A strategic group includes businesses in one industry that operate with similar models. For example, one group might include a number of software providers that charge users to access similar programs from their websites. They sell similar products, offer similar prices, and use similar marketing and service models. Other factors, such as geographic location and branding, can place businesses in the same strategic group. Business managers make use of group analysis to monitor competitor behavior and find opportunities for expansion.
Businesses that are classified in the same strategic group often are competitors. In other words, these businesses likely are competing for the same customer base. Price and quality of their goods and services and demographics of their clients can be similar.
Managers need to monitor competitor behaviors. When a competitor business lowers prices on a product, a manager might also decide to lower prices and alter marketing strategies. Charts illustrating strategic groups can act as valuable tools for a manager who wants to know with whom his business is competing.
Strategic group analysis also can help managers discover opportunities for expansion. By understanding which services are provided to which demographics, a manager can discover unsaturated markets. This can provide guidance for business models and strategies regarding pricing and marketing.

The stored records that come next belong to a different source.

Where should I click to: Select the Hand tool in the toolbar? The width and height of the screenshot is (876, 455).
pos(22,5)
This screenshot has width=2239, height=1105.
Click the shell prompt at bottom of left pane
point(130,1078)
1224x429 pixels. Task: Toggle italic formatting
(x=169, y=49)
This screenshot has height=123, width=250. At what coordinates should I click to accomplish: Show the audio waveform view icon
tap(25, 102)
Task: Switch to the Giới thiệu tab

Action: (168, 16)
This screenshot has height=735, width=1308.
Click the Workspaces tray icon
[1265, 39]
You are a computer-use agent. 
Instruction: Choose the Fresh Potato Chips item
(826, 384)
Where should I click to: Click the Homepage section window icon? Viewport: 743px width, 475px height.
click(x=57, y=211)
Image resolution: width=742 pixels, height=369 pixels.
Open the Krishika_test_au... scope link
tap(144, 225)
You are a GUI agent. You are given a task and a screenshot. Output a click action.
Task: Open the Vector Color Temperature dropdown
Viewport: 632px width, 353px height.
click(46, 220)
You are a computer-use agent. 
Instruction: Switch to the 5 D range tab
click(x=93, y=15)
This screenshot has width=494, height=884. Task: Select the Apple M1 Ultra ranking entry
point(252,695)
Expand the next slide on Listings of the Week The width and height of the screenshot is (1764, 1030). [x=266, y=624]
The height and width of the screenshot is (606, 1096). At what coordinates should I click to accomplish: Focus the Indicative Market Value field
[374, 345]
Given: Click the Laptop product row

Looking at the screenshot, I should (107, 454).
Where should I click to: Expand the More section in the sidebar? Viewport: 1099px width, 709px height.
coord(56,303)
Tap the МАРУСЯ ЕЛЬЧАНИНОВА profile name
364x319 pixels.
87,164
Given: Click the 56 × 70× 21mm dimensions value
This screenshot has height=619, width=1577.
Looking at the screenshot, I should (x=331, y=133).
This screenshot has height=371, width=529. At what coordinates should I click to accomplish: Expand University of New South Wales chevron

Group analysis also allows managers to discover when new companies are entering the groups with which they are aligned. When a new business enters a market, a manager usually has to renew marketing campaigns. He or she can introduce a new product or new pricing models.
For many managers, strategic group analysis is an essential part of strategic management processes. Important strategic questions, such as whether a move is feasible or whether demand exists for a product, can be answered with the help of this kind of analysis.
Some business analysts believe that a manager's understanding of his or her status in a strategic group can allow for more effective long term strategy. At the same time, many experts believe that groups can act as barriers for new businesses that want to expand. Profitability tends to be low for new businesses in groups that already are established.
Ideally, a new business might want to enter an industry by offering an original grouping of characteristics. A business could feature an uncommon combination of price, quality, and service model. This could enable a business to avoid being overshadowed by more established businesses in a similar group.